**Problem to work on:**
Copy out, from the data below, each line in which the word "logo" occurs.

Stored data
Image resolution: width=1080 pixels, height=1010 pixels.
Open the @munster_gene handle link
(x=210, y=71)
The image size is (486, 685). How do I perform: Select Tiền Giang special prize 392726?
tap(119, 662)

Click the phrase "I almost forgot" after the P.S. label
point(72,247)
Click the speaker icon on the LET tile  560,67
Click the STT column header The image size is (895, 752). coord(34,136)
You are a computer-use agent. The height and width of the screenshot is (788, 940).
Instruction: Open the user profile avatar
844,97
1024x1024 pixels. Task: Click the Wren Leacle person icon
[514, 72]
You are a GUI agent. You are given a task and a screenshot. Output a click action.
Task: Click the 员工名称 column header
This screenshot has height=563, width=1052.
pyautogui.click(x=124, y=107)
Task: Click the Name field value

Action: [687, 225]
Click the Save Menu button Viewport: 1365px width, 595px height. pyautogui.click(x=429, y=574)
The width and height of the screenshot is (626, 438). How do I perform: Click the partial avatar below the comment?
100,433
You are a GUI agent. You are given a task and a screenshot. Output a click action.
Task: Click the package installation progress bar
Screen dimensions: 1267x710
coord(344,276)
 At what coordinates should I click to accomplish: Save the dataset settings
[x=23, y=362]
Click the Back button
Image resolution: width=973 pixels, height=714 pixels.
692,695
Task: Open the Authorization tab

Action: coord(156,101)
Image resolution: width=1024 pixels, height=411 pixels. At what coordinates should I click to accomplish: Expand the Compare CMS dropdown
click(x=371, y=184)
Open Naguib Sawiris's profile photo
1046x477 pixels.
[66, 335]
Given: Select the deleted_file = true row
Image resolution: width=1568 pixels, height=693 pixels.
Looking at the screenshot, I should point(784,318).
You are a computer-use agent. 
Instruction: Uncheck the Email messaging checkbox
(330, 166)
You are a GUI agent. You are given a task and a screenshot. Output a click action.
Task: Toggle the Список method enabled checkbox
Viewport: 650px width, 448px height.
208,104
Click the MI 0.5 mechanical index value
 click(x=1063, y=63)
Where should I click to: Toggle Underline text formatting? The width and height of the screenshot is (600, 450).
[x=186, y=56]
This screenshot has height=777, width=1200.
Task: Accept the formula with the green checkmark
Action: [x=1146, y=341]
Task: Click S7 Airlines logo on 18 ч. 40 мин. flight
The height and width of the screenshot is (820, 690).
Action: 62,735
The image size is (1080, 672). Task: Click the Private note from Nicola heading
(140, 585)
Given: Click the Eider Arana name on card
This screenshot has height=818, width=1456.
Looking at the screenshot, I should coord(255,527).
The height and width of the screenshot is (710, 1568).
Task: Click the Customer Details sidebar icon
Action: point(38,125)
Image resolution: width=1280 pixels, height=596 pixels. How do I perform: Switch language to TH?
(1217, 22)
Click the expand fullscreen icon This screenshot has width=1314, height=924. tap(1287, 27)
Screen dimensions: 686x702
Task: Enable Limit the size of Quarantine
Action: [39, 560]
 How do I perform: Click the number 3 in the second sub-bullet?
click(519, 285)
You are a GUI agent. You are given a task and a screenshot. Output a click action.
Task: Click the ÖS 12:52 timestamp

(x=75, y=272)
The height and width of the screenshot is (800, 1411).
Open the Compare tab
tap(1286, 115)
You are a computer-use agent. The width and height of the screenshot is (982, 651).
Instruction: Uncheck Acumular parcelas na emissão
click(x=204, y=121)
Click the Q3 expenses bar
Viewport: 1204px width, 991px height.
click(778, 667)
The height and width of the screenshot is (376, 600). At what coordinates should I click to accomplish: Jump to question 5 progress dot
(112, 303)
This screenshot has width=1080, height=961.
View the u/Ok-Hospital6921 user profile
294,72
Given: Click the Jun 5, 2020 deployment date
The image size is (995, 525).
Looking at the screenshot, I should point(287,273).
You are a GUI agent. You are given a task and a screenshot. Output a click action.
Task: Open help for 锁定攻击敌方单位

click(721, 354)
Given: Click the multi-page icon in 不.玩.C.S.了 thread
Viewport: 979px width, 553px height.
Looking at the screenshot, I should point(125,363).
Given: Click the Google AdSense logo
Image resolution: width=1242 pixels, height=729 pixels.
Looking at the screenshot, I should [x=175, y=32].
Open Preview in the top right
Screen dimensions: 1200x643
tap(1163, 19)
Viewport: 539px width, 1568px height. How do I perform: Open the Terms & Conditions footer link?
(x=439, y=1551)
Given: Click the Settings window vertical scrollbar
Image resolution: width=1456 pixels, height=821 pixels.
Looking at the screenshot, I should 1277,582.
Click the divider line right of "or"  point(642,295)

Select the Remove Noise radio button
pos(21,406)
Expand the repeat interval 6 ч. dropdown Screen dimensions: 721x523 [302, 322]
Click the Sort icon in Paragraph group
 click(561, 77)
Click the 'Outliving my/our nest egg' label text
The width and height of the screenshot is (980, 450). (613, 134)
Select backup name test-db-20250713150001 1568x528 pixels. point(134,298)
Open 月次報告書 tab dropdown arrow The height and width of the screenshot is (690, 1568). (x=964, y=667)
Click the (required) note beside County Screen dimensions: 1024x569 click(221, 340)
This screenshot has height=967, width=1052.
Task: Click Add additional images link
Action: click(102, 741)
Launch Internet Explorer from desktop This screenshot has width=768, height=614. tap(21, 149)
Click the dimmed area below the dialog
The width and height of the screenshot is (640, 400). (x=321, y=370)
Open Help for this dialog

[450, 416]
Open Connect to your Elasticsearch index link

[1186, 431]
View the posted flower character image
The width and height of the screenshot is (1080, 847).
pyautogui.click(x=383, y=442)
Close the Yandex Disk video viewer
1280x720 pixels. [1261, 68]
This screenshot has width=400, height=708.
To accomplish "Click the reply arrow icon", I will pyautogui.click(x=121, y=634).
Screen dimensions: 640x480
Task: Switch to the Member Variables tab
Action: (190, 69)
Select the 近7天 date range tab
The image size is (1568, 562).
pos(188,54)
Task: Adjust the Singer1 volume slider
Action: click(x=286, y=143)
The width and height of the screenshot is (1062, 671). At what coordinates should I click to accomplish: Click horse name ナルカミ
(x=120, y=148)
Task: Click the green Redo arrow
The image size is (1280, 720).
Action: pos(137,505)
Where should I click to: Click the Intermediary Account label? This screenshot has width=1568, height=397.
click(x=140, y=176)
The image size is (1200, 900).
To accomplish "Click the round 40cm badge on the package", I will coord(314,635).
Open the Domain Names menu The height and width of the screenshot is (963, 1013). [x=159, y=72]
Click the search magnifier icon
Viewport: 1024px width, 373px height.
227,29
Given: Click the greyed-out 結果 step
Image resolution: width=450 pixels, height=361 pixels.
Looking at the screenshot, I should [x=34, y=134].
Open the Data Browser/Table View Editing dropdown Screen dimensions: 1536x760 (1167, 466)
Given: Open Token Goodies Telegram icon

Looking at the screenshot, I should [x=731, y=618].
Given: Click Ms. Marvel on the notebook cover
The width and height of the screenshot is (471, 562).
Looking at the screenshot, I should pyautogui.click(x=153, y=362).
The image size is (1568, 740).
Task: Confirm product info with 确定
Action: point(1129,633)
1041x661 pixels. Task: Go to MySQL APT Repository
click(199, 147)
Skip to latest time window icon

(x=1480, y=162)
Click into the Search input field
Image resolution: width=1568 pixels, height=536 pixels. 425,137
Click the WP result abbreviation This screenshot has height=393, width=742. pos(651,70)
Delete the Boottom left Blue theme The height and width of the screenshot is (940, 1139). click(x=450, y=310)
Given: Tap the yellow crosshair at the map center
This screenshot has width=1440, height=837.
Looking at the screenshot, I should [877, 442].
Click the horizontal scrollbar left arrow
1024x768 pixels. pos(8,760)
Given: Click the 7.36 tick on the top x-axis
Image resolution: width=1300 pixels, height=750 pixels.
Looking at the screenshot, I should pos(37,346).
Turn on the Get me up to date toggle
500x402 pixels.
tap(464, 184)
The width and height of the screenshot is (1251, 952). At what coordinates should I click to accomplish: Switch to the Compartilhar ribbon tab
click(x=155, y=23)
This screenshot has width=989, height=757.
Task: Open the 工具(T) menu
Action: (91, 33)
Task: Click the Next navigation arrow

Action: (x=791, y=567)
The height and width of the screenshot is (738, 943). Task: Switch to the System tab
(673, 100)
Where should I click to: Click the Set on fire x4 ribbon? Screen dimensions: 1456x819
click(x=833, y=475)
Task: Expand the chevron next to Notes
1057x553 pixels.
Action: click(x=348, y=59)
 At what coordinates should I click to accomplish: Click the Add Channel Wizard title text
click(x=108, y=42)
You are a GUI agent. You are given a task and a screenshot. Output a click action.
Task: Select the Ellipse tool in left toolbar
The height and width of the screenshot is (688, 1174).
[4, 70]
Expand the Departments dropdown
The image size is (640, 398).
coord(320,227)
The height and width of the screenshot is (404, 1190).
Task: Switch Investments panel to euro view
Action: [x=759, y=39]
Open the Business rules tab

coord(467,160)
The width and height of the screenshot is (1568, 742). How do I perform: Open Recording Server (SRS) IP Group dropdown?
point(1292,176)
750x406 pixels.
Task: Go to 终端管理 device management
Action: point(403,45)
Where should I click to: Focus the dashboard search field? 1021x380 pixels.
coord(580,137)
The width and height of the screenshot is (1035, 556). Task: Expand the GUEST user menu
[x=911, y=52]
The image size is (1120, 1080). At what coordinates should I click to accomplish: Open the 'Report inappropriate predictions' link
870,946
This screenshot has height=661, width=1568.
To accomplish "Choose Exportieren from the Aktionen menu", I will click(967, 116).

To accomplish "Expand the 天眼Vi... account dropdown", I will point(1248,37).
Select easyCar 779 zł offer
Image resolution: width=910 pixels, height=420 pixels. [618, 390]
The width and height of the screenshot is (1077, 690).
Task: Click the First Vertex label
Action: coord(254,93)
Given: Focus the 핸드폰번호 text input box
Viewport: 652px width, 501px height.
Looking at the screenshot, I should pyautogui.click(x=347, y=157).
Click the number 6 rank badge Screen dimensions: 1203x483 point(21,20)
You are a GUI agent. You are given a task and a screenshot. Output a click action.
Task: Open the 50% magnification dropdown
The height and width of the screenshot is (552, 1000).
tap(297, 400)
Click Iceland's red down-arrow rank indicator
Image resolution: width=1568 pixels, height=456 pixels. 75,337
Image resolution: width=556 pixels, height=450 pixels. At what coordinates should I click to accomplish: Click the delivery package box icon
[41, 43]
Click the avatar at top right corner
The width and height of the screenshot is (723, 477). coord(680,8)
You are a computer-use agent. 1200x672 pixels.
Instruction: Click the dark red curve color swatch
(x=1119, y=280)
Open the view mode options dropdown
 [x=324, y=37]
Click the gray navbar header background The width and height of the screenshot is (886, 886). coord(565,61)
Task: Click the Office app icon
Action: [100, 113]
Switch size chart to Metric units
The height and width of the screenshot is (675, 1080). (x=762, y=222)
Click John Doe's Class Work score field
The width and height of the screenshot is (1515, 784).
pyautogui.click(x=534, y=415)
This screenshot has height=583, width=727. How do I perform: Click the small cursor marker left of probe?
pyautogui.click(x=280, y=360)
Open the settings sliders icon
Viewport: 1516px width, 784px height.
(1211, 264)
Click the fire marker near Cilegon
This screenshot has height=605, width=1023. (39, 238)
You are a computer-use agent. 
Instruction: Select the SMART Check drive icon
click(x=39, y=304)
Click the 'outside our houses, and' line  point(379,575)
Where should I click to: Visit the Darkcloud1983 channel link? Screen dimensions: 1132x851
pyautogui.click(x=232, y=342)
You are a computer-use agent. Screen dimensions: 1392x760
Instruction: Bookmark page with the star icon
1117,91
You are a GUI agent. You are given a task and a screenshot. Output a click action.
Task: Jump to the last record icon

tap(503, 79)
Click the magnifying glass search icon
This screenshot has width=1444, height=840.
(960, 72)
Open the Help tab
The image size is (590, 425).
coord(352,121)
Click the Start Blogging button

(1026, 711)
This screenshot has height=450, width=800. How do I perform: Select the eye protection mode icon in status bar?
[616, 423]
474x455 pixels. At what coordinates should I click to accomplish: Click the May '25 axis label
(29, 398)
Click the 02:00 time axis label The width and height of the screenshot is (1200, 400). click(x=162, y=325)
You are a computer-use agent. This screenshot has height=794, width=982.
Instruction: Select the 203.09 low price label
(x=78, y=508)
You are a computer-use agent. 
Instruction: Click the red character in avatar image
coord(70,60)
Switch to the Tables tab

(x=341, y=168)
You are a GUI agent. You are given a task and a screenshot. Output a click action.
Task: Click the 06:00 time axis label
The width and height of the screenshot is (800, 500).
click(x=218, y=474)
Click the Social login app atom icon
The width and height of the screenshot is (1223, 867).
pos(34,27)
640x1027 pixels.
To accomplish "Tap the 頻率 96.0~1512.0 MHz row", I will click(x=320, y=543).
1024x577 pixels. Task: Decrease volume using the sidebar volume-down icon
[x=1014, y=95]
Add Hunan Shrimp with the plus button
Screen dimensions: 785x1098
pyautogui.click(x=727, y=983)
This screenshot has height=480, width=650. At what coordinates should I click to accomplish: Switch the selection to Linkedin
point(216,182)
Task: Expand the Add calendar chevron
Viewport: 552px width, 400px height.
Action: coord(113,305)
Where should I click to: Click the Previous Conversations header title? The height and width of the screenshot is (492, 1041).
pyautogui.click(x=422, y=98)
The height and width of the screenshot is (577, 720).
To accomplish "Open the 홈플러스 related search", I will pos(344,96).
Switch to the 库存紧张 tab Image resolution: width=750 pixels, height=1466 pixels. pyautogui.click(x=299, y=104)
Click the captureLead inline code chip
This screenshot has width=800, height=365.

**Expected answer:**
Task: Click S7 Airlines logo on 18 ч. 40 мин. flight
Given: Click the Google AdSense logo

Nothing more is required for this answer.